For many Americans who find themselves cutting back on their discretionary purchases, living with only one car or TV is an inconvenience. It might even feel like a sacrifice. But for the majority of the world, having one of such items would be a luxury beyond imagination.

Statistics from the World Bank Development Indicators show that in 2005 the richest 20 percent of the world’s population accounted for 76.6 percent of the world’s consumption. The poorest 20 percent accounted for only 1.5 percent.

Spending What We Don’t Have

Despite our country’s economic disparities, we are a relatively well-off society (the millions facing starvation in Zimbabwe as we speak force us to count the blessings of living in America where social safety nets such as soup kitchens and unemployment payments exist). Perhaps it’s the normalcy of possessing, the expectation of having, the regularity of spending that got us into this mess in the first place. After all, ironically, unlike the people in developing nations, Americans often spend what they don’t have. Consumer spending, in many cases, leads to consumer debt.

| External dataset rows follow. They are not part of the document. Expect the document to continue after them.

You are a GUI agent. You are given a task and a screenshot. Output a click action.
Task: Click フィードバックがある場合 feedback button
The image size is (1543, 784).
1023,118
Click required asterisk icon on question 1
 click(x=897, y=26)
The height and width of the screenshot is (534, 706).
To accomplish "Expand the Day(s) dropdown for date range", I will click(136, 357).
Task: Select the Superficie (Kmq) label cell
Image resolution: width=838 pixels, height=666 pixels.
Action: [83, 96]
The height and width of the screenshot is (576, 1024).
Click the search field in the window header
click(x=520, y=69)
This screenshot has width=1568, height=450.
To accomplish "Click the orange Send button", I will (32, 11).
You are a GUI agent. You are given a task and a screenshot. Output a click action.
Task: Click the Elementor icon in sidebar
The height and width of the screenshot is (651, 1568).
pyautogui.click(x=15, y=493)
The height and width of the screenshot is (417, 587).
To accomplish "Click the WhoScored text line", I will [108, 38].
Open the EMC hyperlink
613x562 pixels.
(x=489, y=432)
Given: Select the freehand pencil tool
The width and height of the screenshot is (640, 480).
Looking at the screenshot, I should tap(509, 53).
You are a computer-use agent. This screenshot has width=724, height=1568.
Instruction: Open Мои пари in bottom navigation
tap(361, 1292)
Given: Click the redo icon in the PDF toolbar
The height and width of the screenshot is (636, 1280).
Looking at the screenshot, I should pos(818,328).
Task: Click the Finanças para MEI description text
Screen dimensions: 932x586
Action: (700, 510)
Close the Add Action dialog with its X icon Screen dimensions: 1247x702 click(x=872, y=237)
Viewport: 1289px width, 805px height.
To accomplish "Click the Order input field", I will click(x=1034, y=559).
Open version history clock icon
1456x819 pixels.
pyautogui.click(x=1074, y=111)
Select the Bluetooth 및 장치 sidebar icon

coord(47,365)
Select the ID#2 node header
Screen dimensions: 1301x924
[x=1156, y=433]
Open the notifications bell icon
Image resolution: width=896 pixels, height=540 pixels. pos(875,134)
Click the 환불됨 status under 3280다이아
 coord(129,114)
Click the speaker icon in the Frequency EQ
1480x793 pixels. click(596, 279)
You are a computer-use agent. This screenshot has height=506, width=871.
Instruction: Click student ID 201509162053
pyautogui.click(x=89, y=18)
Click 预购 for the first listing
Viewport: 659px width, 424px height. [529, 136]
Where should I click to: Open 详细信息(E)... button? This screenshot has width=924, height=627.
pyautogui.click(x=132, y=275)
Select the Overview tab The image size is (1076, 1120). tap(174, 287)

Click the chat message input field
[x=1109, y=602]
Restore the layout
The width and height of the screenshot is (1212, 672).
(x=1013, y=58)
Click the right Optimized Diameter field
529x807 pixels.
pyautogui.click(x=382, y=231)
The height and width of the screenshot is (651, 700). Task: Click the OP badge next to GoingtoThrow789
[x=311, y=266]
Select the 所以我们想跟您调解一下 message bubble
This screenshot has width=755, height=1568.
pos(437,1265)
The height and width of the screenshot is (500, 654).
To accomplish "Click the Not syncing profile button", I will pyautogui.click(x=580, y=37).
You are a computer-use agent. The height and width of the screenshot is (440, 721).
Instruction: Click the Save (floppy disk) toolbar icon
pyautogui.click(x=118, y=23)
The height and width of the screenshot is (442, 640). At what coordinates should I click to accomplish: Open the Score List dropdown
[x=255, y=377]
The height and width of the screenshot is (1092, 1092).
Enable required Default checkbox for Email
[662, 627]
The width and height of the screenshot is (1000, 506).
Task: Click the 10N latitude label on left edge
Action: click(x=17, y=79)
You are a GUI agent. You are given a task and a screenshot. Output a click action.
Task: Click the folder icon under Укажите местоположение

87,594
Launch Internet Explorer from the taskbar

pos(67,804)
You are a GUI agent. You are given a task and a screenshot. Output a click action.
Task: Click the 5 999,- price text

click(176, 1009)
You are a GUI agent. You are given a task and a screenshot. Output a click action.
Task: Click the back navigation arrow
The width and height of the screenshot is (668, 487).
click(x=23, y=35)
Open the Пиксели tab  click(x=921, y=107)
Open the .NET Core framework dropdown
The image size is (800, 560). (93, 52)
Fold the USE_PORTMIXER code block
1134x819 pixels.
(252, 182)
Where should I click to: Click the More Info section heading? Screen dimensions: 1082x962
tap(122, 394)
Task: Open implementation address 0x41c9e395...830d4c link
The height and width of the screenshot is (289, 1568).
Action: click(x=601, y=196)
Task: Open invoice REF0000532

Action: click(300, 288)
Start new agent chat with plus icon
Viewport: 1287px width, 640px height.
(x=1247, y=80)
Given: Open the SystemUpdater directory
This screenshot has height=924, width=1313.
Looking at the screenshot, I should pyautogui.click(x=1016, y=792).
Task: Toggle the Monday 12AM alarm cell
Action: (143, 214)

Some call it greed, but for many, it is simply the way they are advised to live by people and institutions they trust – people like friends, family, banks, the media, maybe even churches. Take real estate, which experts say is at the heart of our current crisis. Some people who got in over their heads were reassured by nearly everyone that real estate was a safe investment, a smart economic move and that they were qualified to join the ranks of homeowners. Some may have overreached. Others may have been misled – and by people who may not have even realized they were doing the misleading.

“Just because you can do something, doesn’t mean you should,” Ataide noted, emphasizing a point that seems to have been lost on much of American society.

Spending at Others’ Expense

According to PLNU theology professor Dr. Tom Phillips, not being greedy is biblically important. He says that consumption is not a problem in the Bible, but overconsumption is.

“Overconsumption is destructive both to the individual and to the other,” he said. Using more than we need may leave less for others and for future generations. “It’s similar to the idea that wealth is not a problem – except when it causes others to be in poverty or causes us to ignore those who are in need,” Phillips explained.

Spending at Our Own Detriment

Phillips also points out the dangers of overconsumption for the individual. Overconsumption can lead to addictions and a perpetual feeling of dissatisfaction. The late Pope John Paul II described consumerism as a form of slavery in which people are bound by possessions and the desire for immediate gratification. He feared people’s lives had “no other horizon than the multiplication or continual replacement of the things already owned with others still better.” This pattern of overconsumption, waste, and dissatisfaction deeply unsettled him.

Ecclesiastes 5:10-13 warns, “Whoever loves money never has money enough; whoever loves wealth is never satisfied with his income. This too is meaningless. As goods increase, so do those who consume them. And what benefit are they to the owner except to feast his eyes on them?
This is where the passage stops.